Straining Diversamente dal mobbing, nello Straining manca la continuità nelle azioni vessatorie che sono invece limitate nel numero e distanziate nel tempo. Il soggetto vive sul posto di lavoro una situazione di stress forzato non per i normali ritmi di lavoro ma perché è destinatario da parte di un superiore di un'azione volutamente ostile, stressante e discriminante che, pur senza continuità, riflette nel tempo gli effetti dell'azione ingiusta (Cassazione n.3291/2016) Si pensi ad esempio al trasferimento immotivato in una sede disagiata, all'affidamento di un carico di lavoro insostenibile nel tempo richiesto, alla collocazione in una stanza disadorna, alla privazione del computer di lavoro per un tempo ingiustificato. Anche in questo caso scade la qualità della vita del soggetto che si sente discriminato ingiustamente e può accusare disturbi psicofisici.

Definizione di molestia morale: per molestia morale si intende qualsiasi atto o comportamento, verbale, psicofisico , discriminatorio o persecutorio che, sulla base del sesso, dell'etnia, dell'orientamento religioso o ideologico, dell'orientamento sessuale, risulti inequivocabilmente indesiderato da chi lo subisce e sia lesivo da pregiudicare l'integrità psico- fisica della persona, la sua libertà e dignità.

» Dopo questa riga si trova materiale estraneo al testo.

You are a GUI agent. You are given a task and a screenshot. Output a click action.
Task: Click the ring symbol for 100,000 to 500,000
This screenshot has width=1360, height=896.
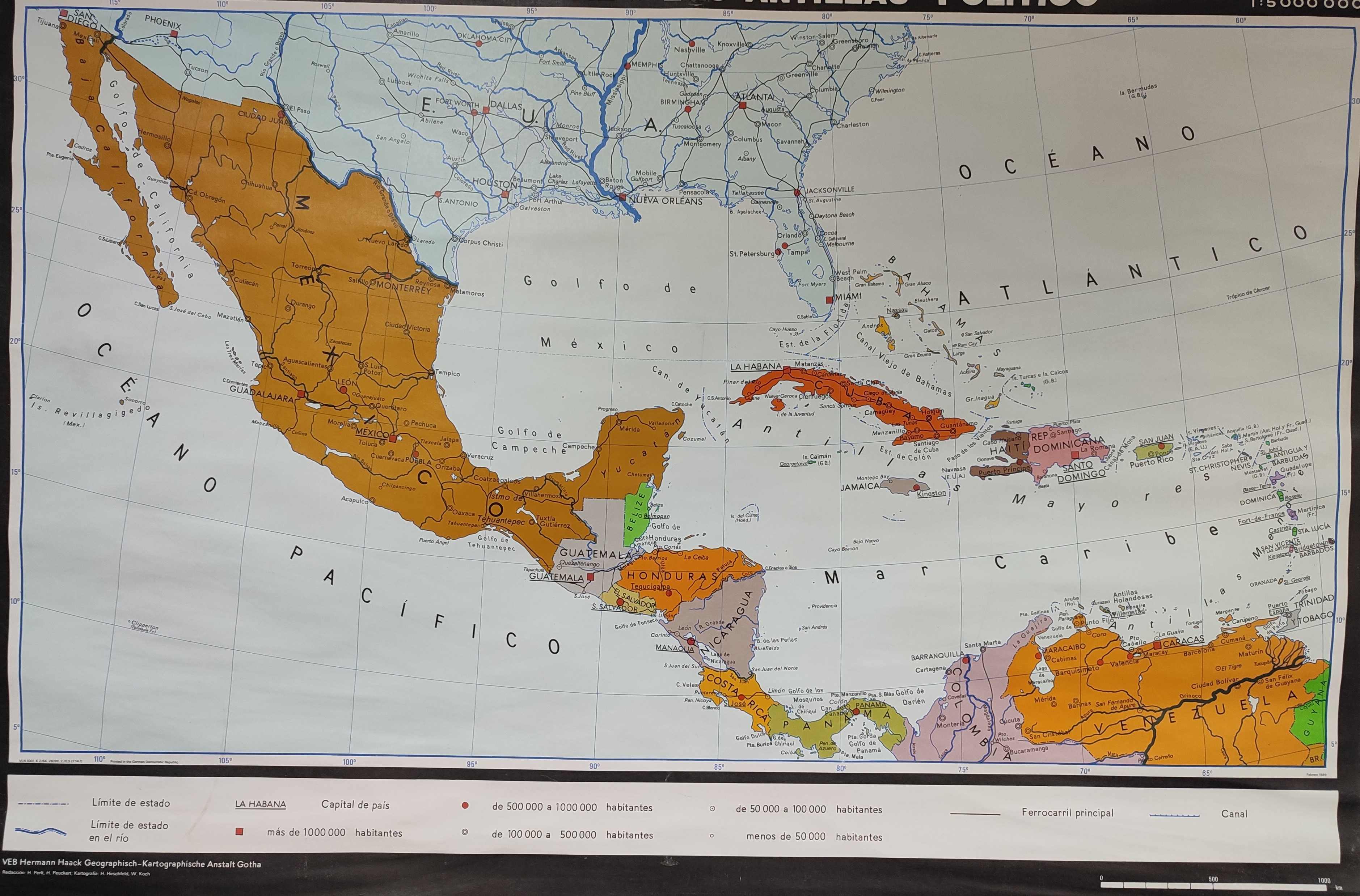pos(465,833)
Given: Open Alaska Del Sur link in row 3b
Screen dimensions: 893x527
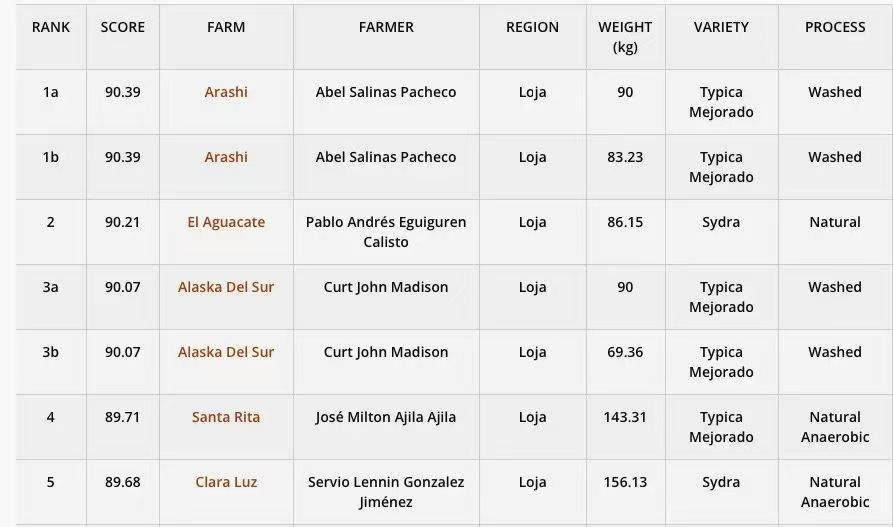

Esempi di molestia morale: offese, intimidazioni, insulti, diffusione di notizie riservate del soggetto che comportino effetti tali da minare l’autostima del soggetto, danni alla professionalità dell’individuo, trasferimenti immotivati, discriminazioni salariali, pregiudizio delle prospettive di progressione di carriera, ingiustificata rimozione da incarichi già affidati, attribuzione di mansioni improprie, azioni che creino demotivazione o sfiducia nella persona, scoraggiando il proseguimento della sua attività, limitazione della facoltà di espressione o eccessi di controllo, uso della propria posizione di superiorità gerarchica per porre in essere atti o comportamenti molesti, discriminatori e/o ricattatori, immotivata esclusione o marginalizzazione dalla ordinaria comunicazione della vita amministrativa e scientifica, sottostima sistematica dei risultati non giustificata dal motivo di insufficiente rendimento o mancato assolvimento dei compiti assegnati e/o dei risultati ottenuti.

Definizione di molestia sessuale: costituisce molestia sessuale ogni atto o comportamento indesiderato a connotazione sessuale o qualsiasi tipo di discriminazione basata sul sesso che offenda la dignità delle donne e degli uomini nell’ambiente di studio o di lavoro, inclusi atteggiamenti di tipo fisico, verbale o non verbale Esempi di molestia sessuale: richieste implicite o esplicite di prestazioni sessuali indesiderate, sconvenienti o offensive, apprezzamenti e insinuazioni verbali indesiderati o offensivi,commenti denigratori sull’orientamento sessuale, ricorso a criteri, giudizi ed espressioni sessiste in qualunque tipo di relazione interpersonale, promesse, implicite o esplicite, di agevolazioni e privilegi, oppure di avanzamenti di carriera professionale e/o di studio in cambio di prestazioni sessuali, minacce o ritorsioni in seguito al rifiuto di prestazioni sessuali, contatti fisici indesiderati e inopportuni.